Le sue azioni, in questo senso, restano velate da ambiguità su cui gli storici a lungo hanno lavorato. Come pontifex maximus e imperatore egli non avrebbe potuto astenersi dal celebrare rituali propri del ruolo ricoperto. Al contrario, in occasione degli adventus a Roma degli anni 312, 315 e 326, la sua resistenza ad assolvere ai compiti imposti dalla tradizione ingenera un non dissimulato disappunto da parte del Senato e del popolo dell’Urbe. Il primo adventus, immediatamente successivo alla vittoria su Massenzio a ponte Milvio, è raccontato dall’anonimo panegirista del 313, che fa riferimento sia alla laetitia con cui il vincitore del ‘tiranno’ era stato accolto, sia alla delusione del popolo per la fretta con cui egli si sarebbe recato direttamente nel palazzo, evitando, secondo un’ipotesi accreditata, di salire al tempio di Iuppiter Optimus Maximus per le celebrazioni e i sacrifici di rito41. Per contro, nei giorni successivi egli si sarebbe invece offerto alla vista della popolazione nell’ambito dei munera e dei ludi previsti in queste occasioni42. Il silenzio del panegirista del 313, quello del panegirico di Nazario del 321 e la mancata rappresentazione del culto capitolino sull’arco di Costantino43 sono di difficile interpretazione: come ha ricostruito Augusto Fraschetti, nell’eventualità che Costantino sia effettivamente salito sul Campidoglio, dobbiamo immaginare l’imperatore alle prese con un’attività cultuale in netto contrasto con lo spirito cristiano della vittoria di ponte Milvio; al tempo stesso, il silenzio delle fonti può essere letto come rimozione della salita al Campidoglio e, in ogni caso, come evoluzione, quasi immediatamente successiva, delle modalità cerimoniali degli adventus imperiali a Roma. In prospettiva,
si consumava [...] la rottura della connessione indissolubile nella stessa Roma tra esercizio del potere politico e pratica del sacerdozio: quella che era attiva nei magistrati-sacerdoti di età repubblicana, quella che Augusto aveva riassunto nella sua persona nel 12 a.C. con l’elezione al pontificato massimo: pontificato massimo che Costantino conservò, o piuttosto non osò dismettere, ma lontano da Roma e soprattutto dai compiti che quel sommo sacerdozio, per un cristiano semplicemente impraticabile, avrebbe comportato44.
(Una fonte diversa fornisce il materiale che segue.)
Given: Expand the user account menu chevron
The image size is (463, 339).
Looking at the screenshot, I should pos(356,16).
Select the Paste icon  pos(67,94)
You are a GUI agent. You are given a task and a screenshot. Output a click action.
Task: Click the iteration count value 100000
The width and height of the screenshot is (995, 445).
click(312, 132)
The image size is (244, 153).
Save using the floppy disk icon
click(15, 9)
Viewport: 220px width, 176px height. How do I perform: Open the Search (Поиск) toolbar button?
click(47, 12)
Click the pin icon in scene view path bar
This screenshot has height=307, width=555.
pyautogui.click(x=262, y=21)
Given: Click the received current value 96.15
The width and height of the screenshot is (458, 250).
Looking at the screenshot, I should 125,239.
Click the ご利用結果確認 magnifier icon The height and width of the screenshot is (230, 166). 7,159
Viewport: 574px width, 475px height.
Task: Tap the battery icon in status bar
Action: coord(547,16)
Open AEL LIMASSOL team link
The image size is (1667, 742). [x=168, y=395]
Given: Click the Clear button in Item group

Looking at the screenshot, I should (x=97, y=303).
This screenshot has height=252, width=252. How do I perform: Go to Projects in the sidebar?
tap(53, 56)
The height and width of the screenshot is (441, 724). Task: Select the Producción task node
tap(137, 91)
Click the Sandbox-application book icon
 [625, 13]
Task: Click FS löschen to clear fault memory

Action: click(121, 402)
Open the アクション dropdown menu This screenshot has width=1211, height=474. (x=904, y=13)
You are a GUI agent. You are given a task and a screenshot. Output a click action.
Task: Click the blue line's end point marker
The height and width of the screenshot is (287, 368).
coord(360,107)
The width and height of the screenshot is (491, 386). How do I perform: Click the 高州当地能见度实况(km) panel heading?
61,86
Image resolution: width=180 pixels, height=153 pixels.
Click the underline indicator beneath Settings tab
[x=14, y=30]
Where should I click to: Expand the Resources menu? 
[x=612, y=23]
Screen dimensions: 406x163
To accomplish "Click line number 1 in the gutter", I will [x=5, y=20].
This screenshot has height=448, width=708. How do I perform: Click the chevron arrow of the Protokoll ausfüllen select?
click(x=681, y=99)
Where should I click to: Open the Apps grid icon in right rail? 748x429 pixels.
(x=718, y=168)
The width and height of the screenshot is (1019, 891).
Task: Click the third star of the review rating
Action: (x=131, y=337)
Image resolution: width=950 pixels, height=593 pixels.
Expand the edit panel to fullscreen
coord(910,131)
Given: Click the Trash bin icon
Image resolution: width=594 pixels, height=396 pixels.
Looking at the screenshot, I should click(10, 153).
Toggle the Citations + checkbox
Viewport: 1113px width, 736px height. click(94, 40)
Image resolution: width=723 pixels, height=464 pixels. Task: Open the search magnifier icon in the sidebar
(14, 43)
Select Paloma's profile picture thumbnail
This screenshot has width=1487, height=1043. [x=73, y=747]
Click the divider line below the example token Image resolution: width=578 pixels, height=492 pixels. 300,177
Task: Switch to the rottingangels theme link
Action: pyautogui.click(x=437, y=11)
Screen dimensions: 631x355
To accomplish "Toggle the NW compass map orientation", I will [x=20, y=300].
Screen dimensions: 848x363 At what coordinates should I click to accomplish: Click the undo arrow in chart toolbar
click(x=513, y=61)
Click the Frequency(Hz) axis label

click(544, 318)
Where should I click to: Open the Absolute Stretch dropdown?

Sta di fatto che nel 315 Costantino tornò a Roma per celebrare i suoi decennali. Eusebio li descrive, non senza compiacimento, come pii festeggiamenti cristiani, in cui l’imperatore avrebbe rivolto al signore universale preghiere di ringraziamento, come alcuni sacrifici senza fuoco e senza fumo45. Dieci anni dopo, in occasione dei vicennali, Costantino programmò quello che sarebbe stato il suo ultimo viaggio a Roma, ma dopo aver iniziato i festeggiamenti per la ricorrenza a Nicomedia, con i vescovi riuniti mentre fervevano i preparativi del concilio di Nicea; nel 323 aveva nel frattempo emanato una costituzione, conservata dal Codice Teodosiano, con cui impediva che in occasione della ricorrenza dell’anno successivo (e dei lustri a seguire) i cristiani fossero costretti a celebrare sacrifici46. L’adventus di Costantino a Roma nel 324 è raccontato in un passo di Zosimo molto discusso47, che mette in connessione questi eventi con l’uccisione del figlio Crispo e della moglie Fausta, con la conversione e con la decisione di lasciare Roma come centro nevralgico e simbolico del suo potere per volgersi altrove. Racconta dunque Zosimo che, durante la festa patria in occasione della quale era necessario che l’esercito ascendesse al Campidoglio e compisse i riti della tradizione, Costantino, per paura dei soldati, avrebbe in effetti partecipato alla festa. Avendo però ricevuto dall’egizio già protagonista della sua conversione, presumibilmente Ossio di Cordova48, un phasma, ovvero un’immagine materializzata, che esprimeva biasimo per l’ascesa al Campidoglio, tale evento lo avrebbe indotto ad allontanarsi dalla cerimonia, attirandosi l’odio del Senato e del popolo di Roma49. Un cenno al demos romano ostile a Costantino in questa circostanza è ricordato da Libanio50, non a caso anche in rapporto alla fondazione di Costantinopoli. Al di là di più specifiche discussioni51, il senso di questi eventi è nella presa di distanza dell’imperatore, ancora pontifex maximus, dalle dinamiche religiose della città, dalle cerimonie e dalle azioni rituali previste per il suo ruolo, in contrapposizione e rottura rispetto a un mondo che a quelle tradizioni continua a essere, nelle sue strutture generali, del tutto ancorato.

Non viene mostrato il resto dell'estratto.